** INFORMATION follows **
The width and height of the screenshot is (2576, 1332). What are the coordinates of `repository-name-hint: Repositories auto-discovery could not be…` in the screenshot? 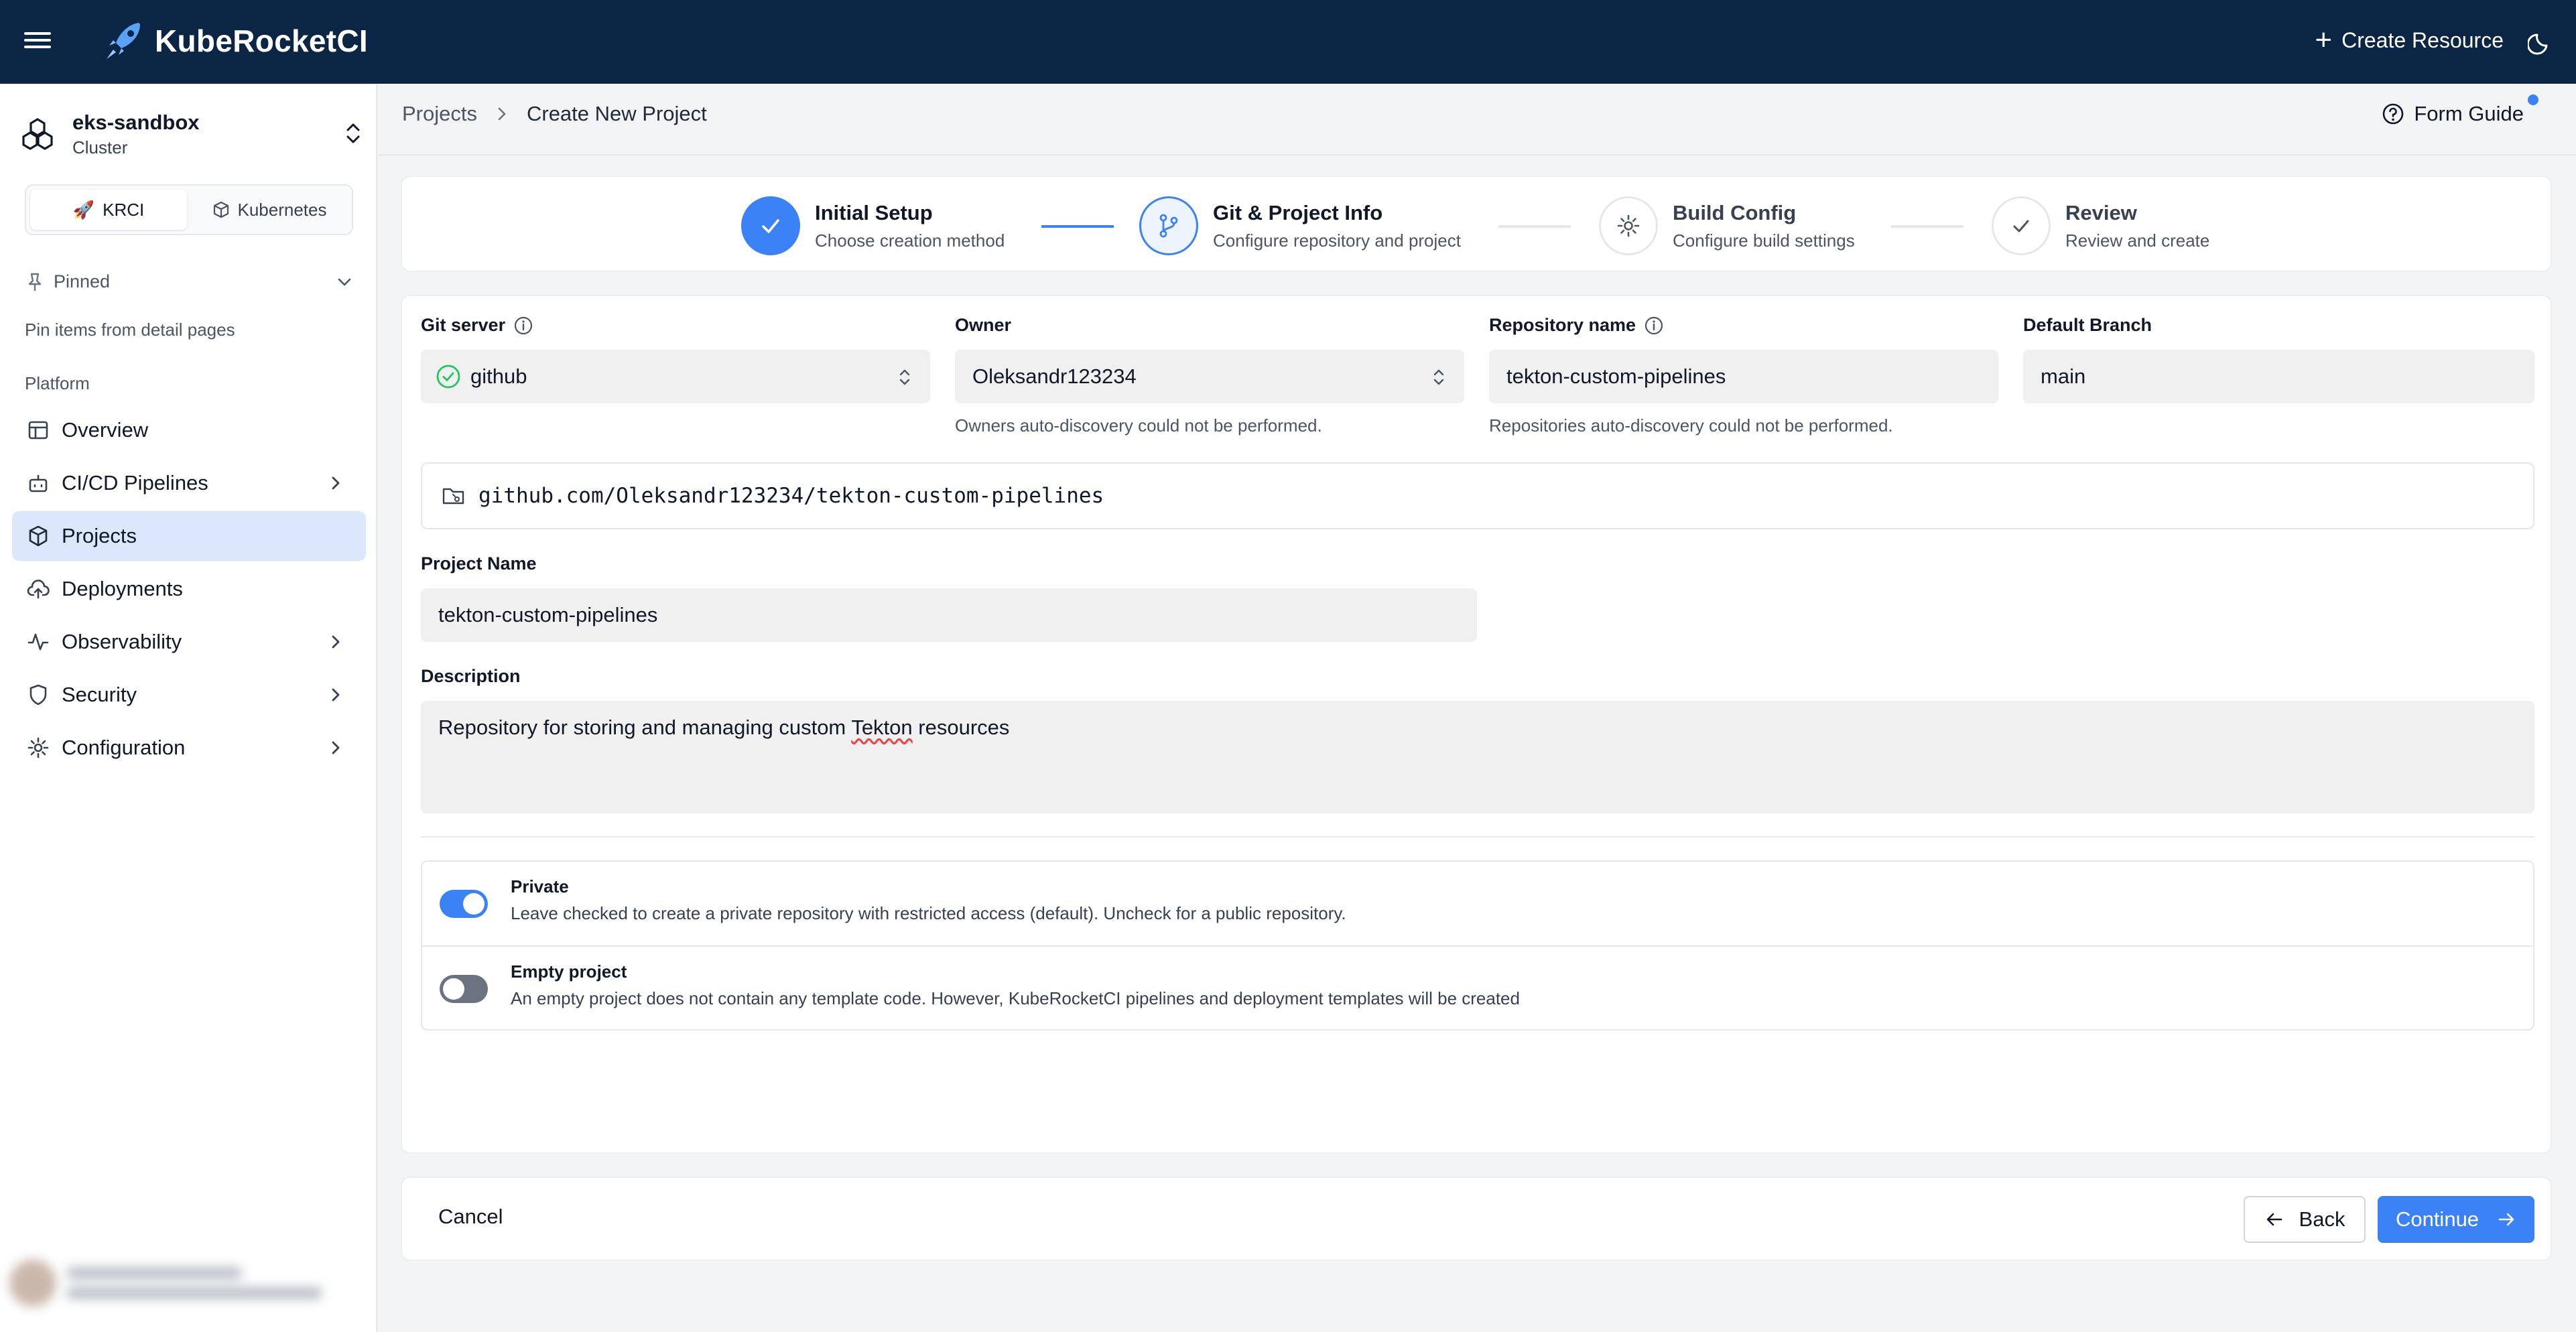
** End of INFORMATION **
** INFORMATION follows **
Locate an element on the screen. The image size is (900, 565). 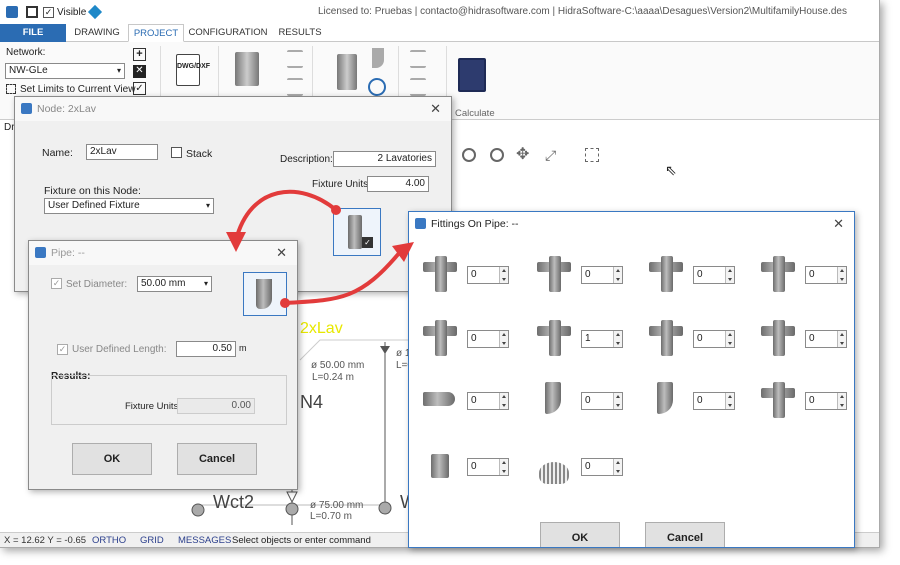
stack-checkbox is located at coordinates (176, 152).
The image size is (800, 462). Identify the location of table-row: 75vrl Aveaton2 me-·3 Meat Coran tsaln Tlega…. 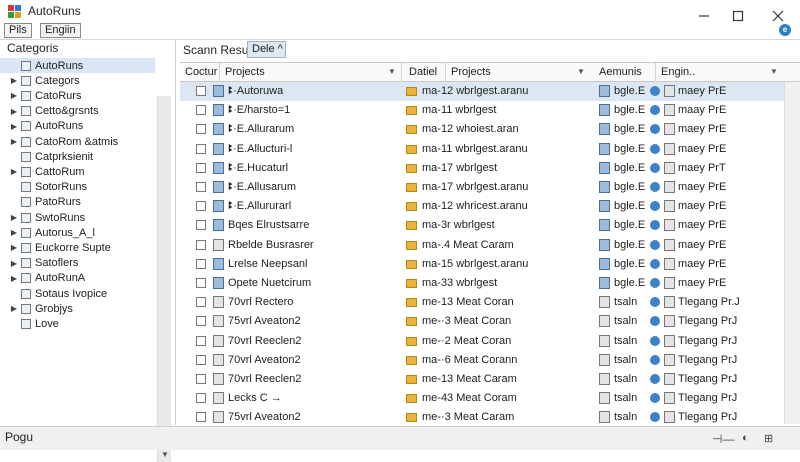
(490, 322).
** End of INFORMATION **
● **INSTRUCTION**: Copy out the stretch of the records that begins with the line containing "Locate an element" and ends with the line containing "(490, 322).", keeping both of those lines and leaving out the pictures.

● **ANSWER BELOW**:
Locate an element on the screen. The image size is (900, 565). 
stack-checkbox is located at coordinates (176, 152).
The image size is (800, 462). Identify the location of table-row: 75vrl Aveaton2 me-·3 Meat Coran tsaln Tlega…. 
(490, 322).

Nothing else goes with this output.